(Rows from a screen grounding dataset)
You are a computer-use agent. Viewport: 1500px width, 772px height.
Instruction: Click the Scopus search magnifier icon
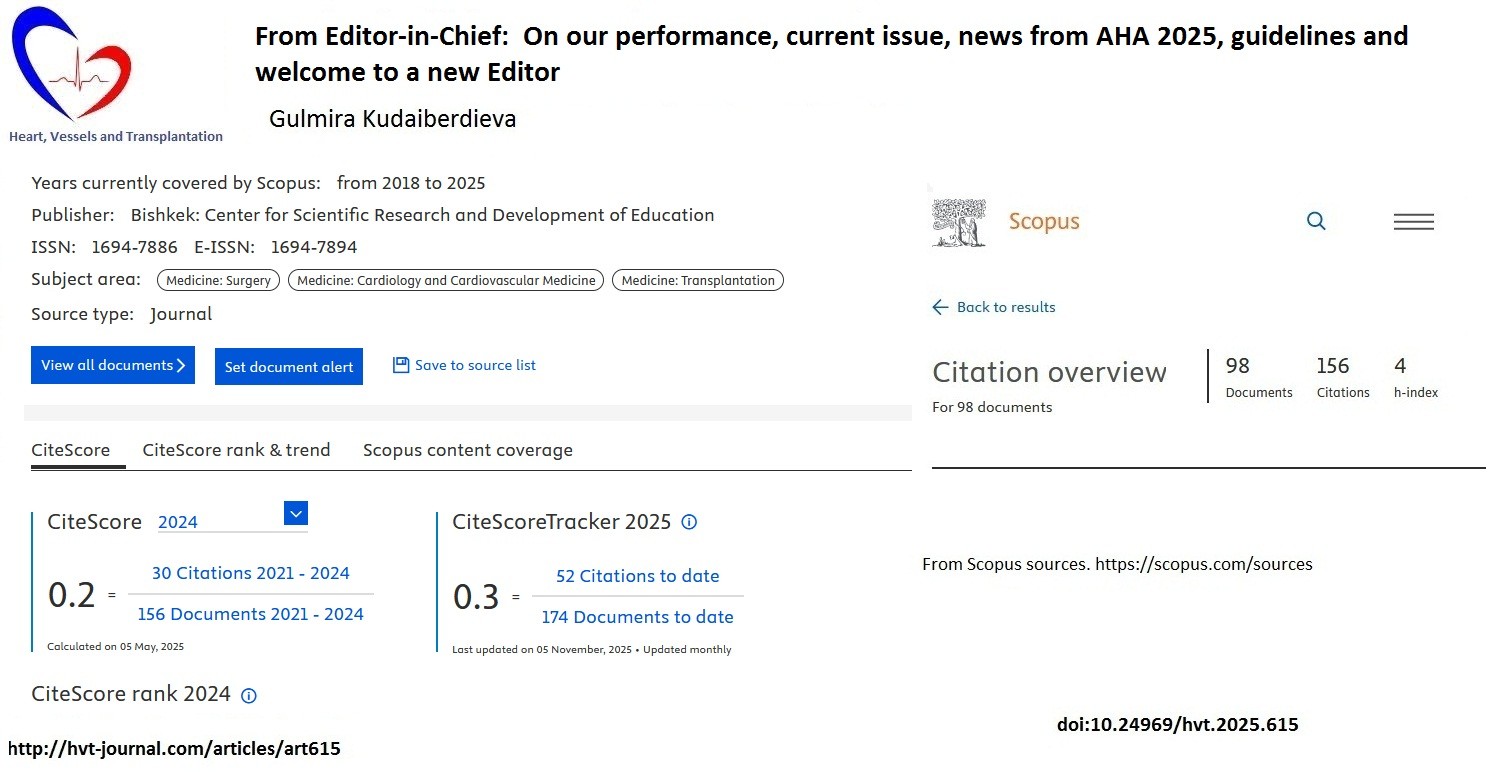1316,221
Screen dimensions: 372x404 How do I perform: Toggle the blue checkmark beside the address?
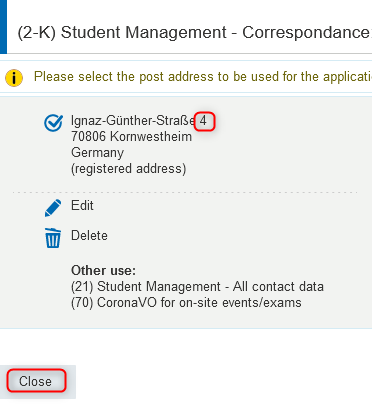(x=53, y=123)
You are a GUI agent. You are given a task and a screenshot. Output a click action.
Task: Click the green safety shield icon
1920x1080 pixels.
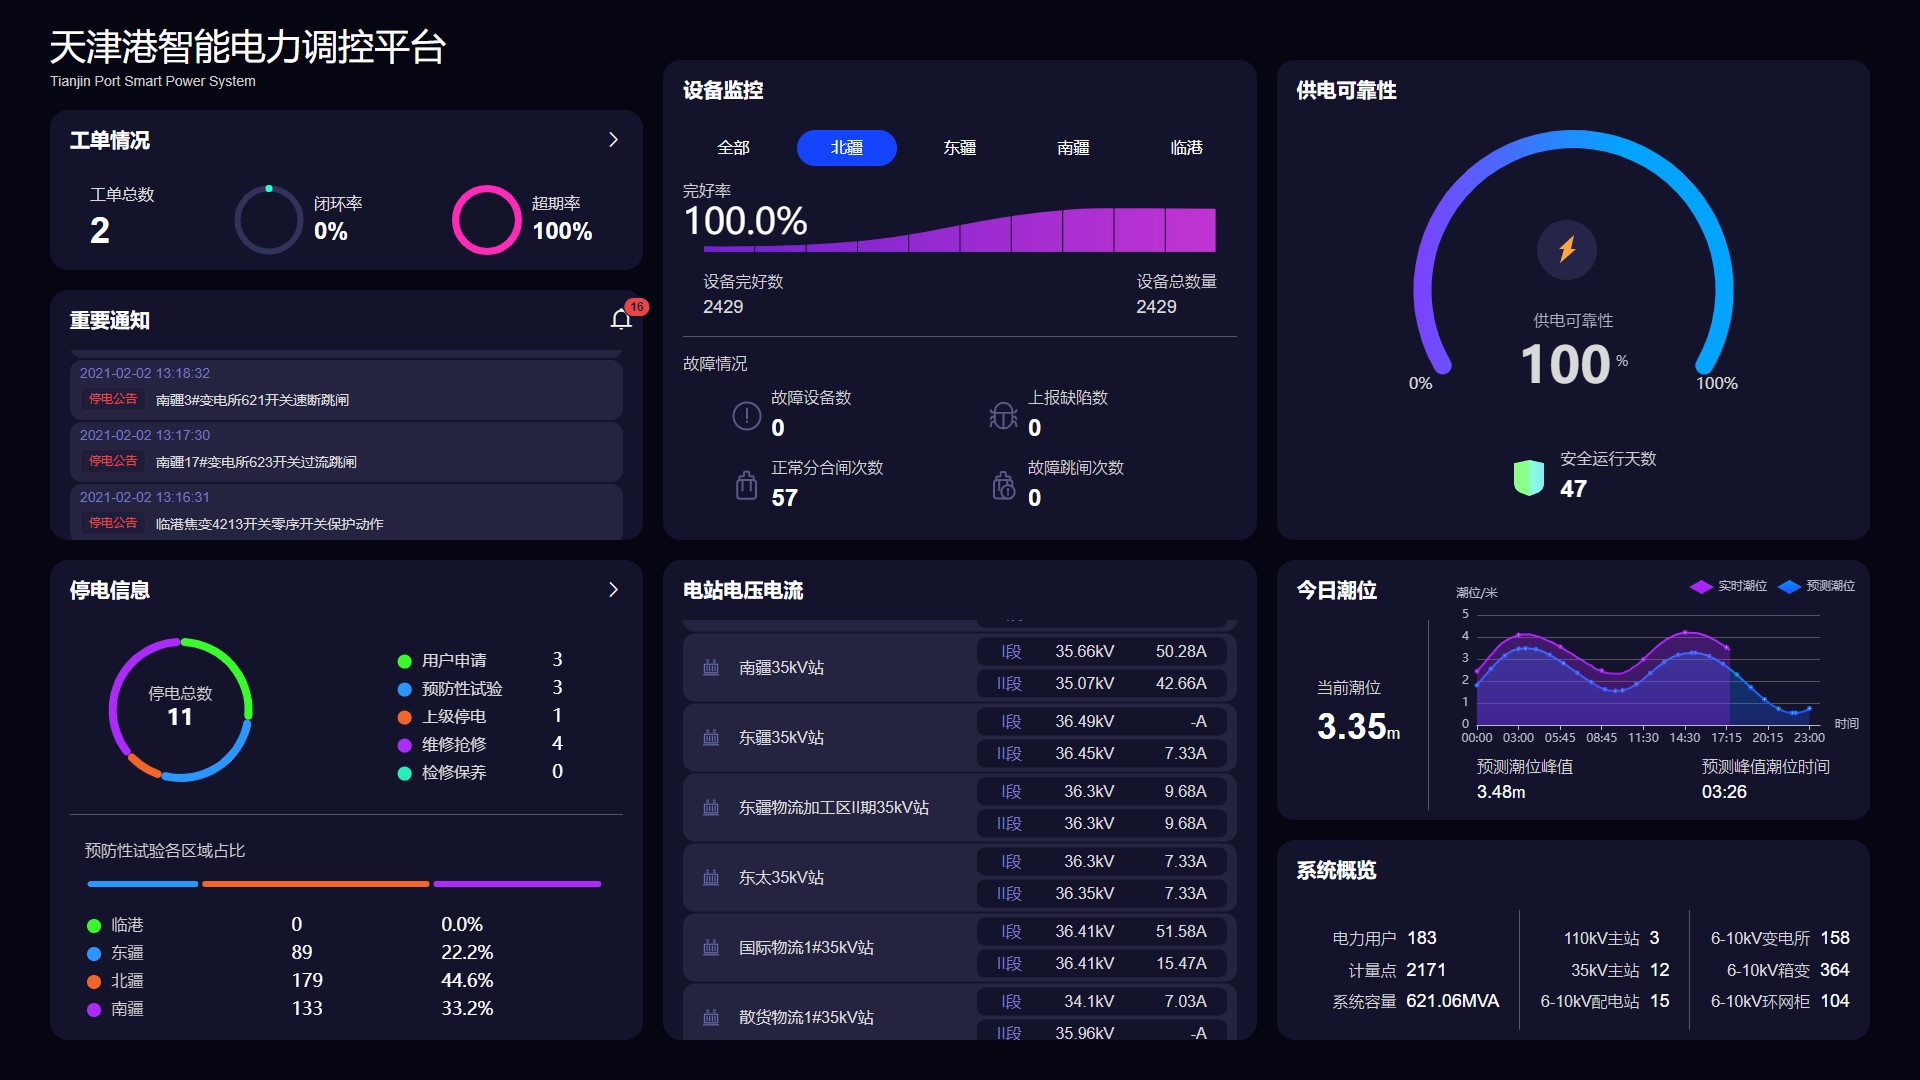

# WRITTEN REQUEST
Rewrite the lines from the one containing "You are a GUI" through the end of the records, inclusive, changing "green" to "red" and keeping everything else the same. Leave the pictures out of your answer.

# CORRECT OUTPUT
You are a GUI agent. You are given a task and a screenshot. Output a click action.
Task: Click the red safety shield icon
1920x1080 pixels.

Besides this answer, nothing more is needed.